**Text shown:**
Distributed Executor service blocks when submitting large number of async tasks

360 views
Skip to first unread message

DaveR

unread,
Apr 26, 2018, 1:16:52 PM4/26/18
to Hazelcast
Hi,

We have noticed that if we attempt to submit a large number of Async tasks to a Hazelcast Distributed Executor:


either using the java client or as a full Java member of the cluster, the submissions block.

Here is some example code:
@Autowired
private ExecutorService executorService;

@Override
public void run() {
logger.info("AsyncJob started");

List<Future<String>> results = new ArrayList<>();
long submissionStartTime = System.currentTimeMillis();
for (int i=0; i<5000; i++) {
Future<String> result = executorService.submit(new JobTask(i));
results.add(result);
if ( i%50 == 0 ) {
logger.info("{} tasks submitted",i);
}
}
long submissionEndTime=System.currentTimeMillis();

int doneCount=0;
long workStartTime = System.currentTimeMillis();
while (doneCount < results.size() ) {
List<Future<String>> complete = results.stream()
.filter(r -> r.isDone())

**Exercise a:** Copy the records that come next line for line, leaving out the pictures.
The text above has no connection to the records that come next.

**Data lines:**
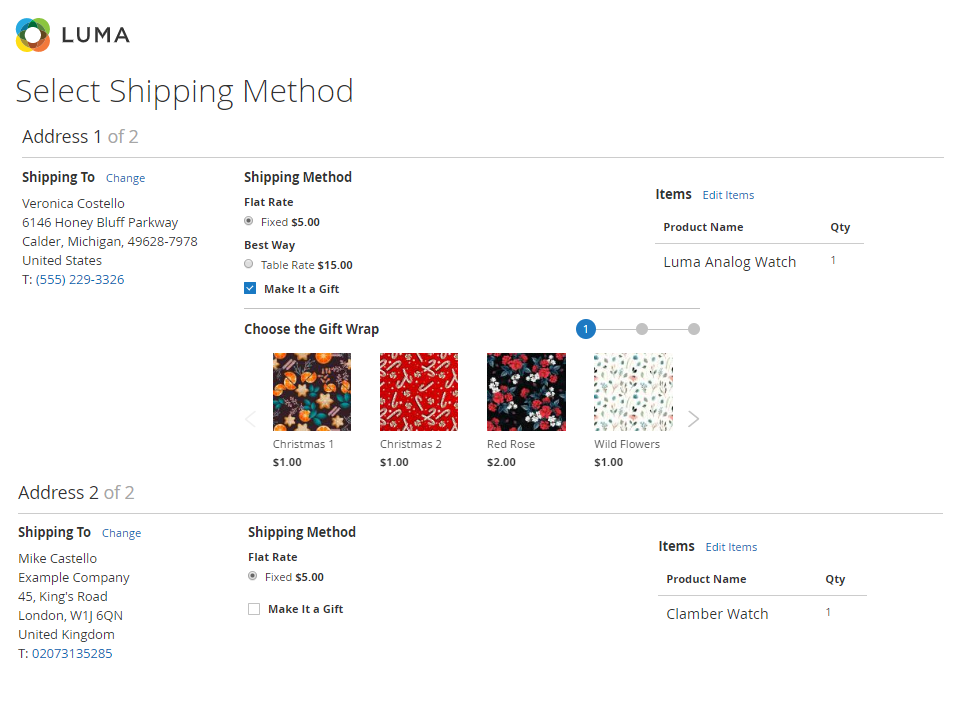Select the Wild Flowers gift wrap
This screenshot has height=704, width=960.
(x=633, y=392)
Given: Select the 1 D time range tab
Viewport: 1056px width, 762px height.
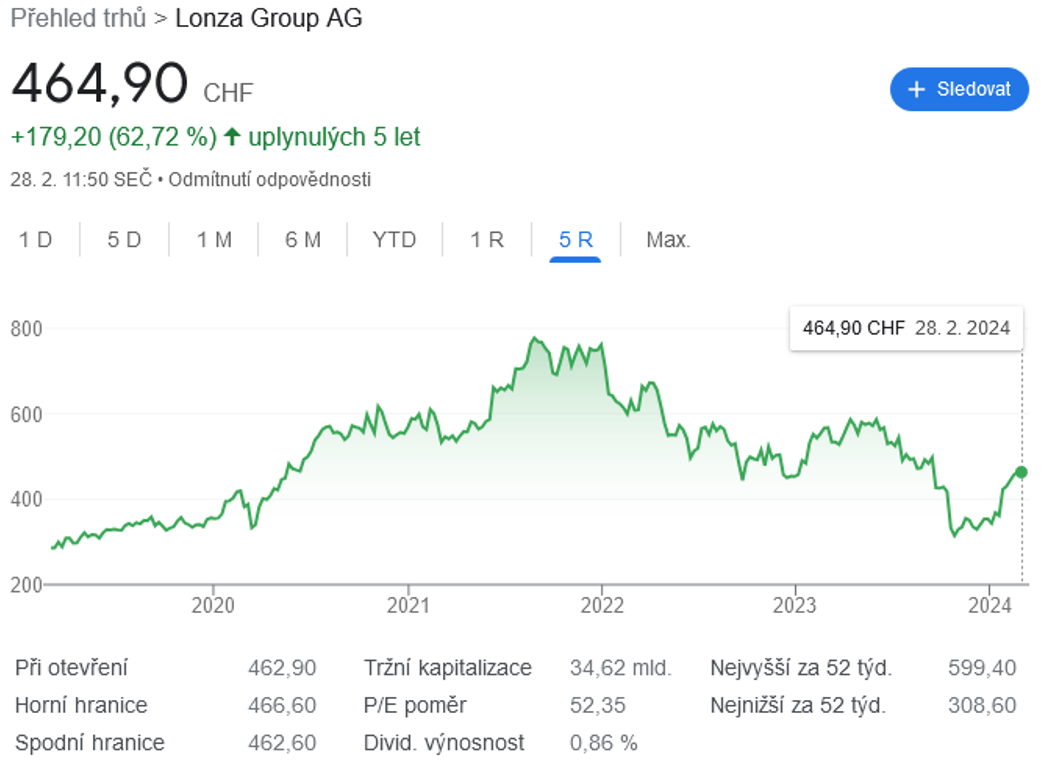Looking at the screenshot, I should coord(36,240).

**Exercise b:**
Decide whether each statement agrees with the Hazelcast thread. Answer yes or no for each, and quote the deciding words of the thread exactly.
(i) The example code submits 5000 tasks.
(ii) The submissions block only when the Java client is used.
(iii) The loop logs a progress message every 100 tasks.

**Correct answer a:**
Select the Wild Flowers gift wrap
This screenshot has height=704, width=960.
(x=633, y=392)
Given: Select the 1 D time range tab
Viewport: 1056px width, 762px height.
Looking at the screenshot, I should coord(36,240).

**Correct answer b:**
(i) Yes: "for (int i=0; i<5000; i++) {"
(ii) No: "either using the java client or as a full Java member of the cluster, the submissions block."
(iii) No: "if ( i%50 == 0 ) {"